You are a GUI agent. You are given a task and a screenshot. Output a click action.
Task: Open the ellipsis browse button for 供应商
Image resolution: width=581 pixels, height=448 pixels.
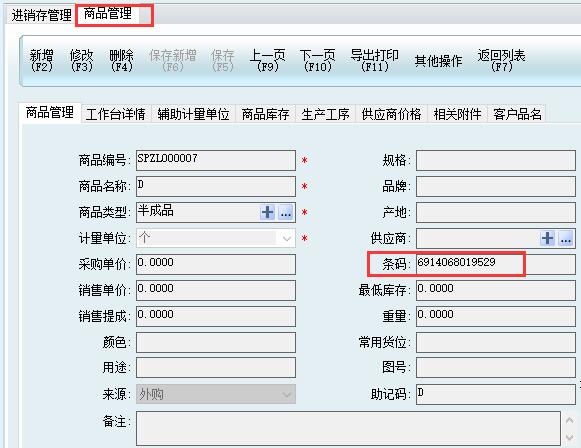point(566,238)
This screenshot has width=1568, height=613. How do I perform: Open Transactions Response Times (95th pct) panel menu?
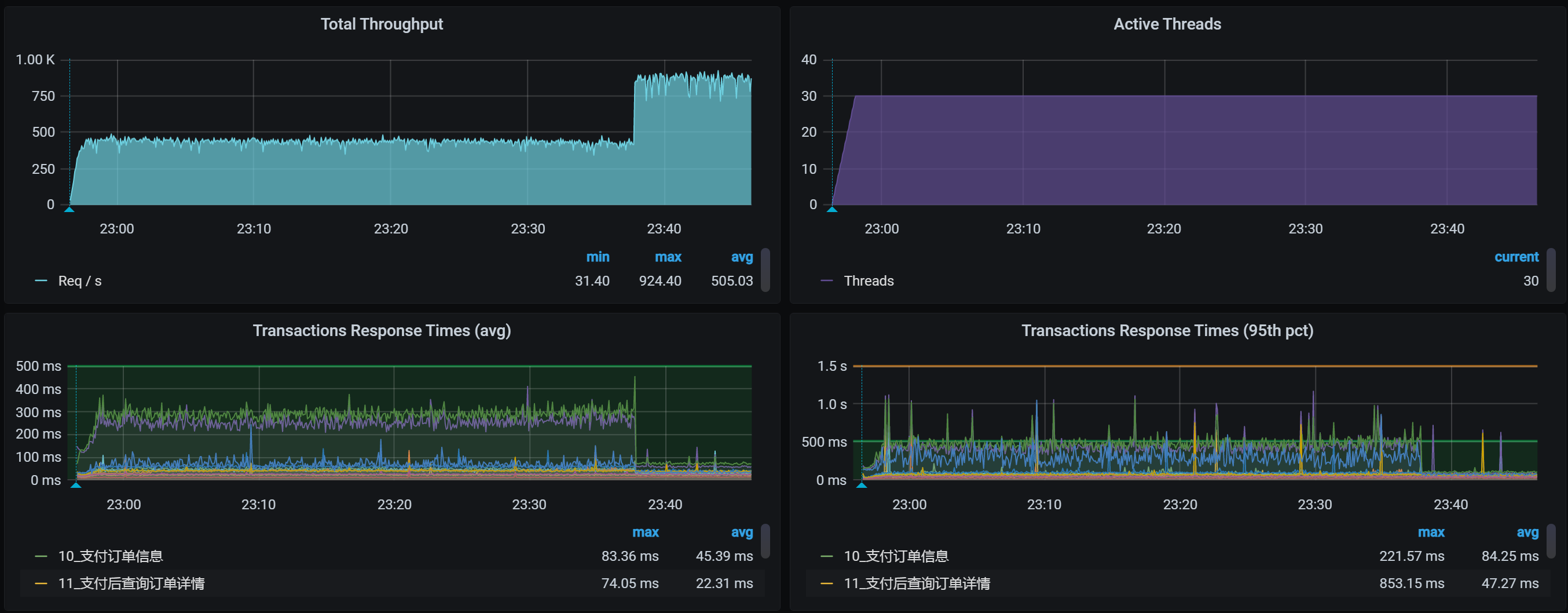click(x=1167, y=330)
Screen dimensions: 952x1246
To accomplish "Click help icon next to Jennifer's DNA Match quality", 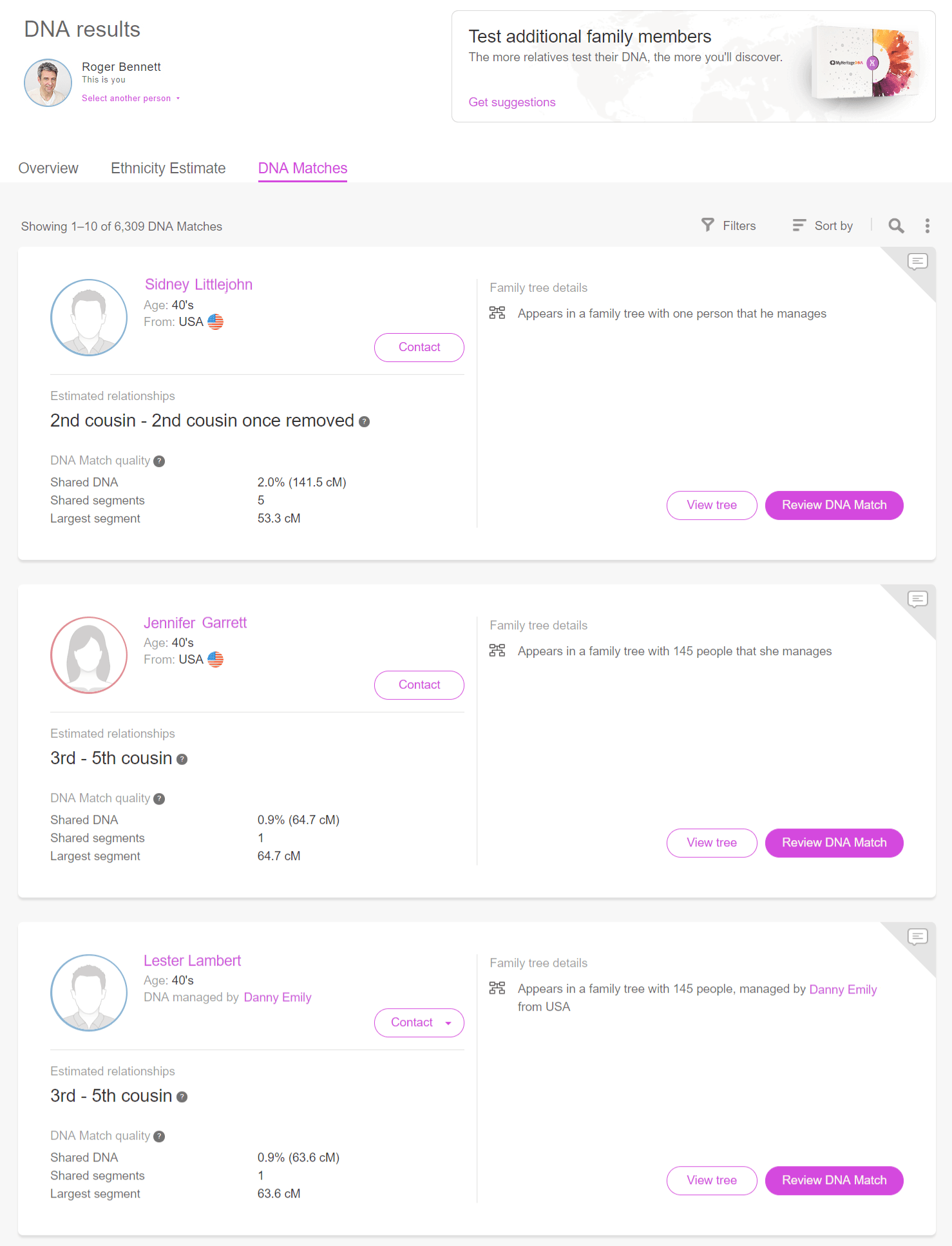I will [159, 799].

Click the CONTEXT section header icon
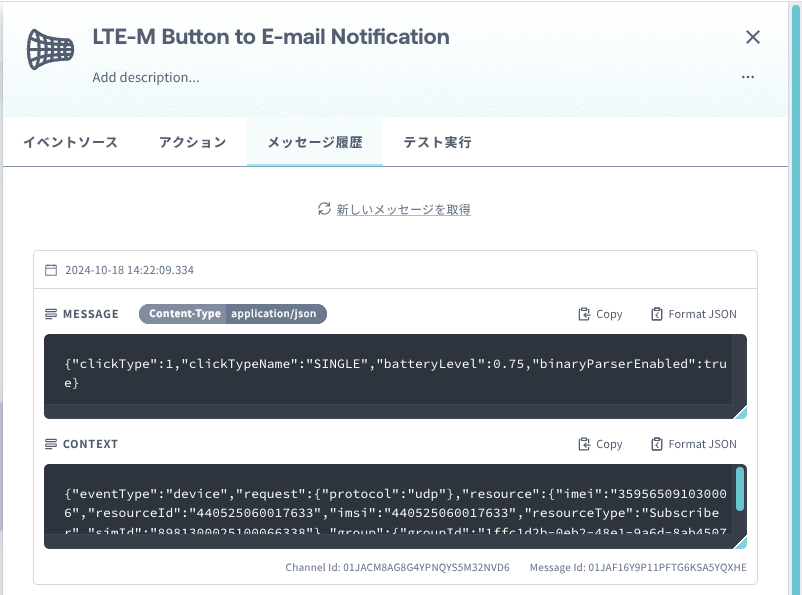(x=51, y=444)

> Instructions for the task
From the opening line of the entries above to the line containing "Screen dimensions: 952x1246", please transcribe each line exactly, skipping every picture.

> Solved problem
You are a GUI agent. You are given a task and a screenshot. Output a click action.
Task: Open the ellipsis browse button for 供应商
Image resolution: width=581 pixels, height=448 pixels.
point(566,238)
This screenshot has width=1568, height=613. How do I perform: Open Transactions Response Times (95th pct) panel menu?
click(x=1167, y=330)
Screen dimensions: 952x1246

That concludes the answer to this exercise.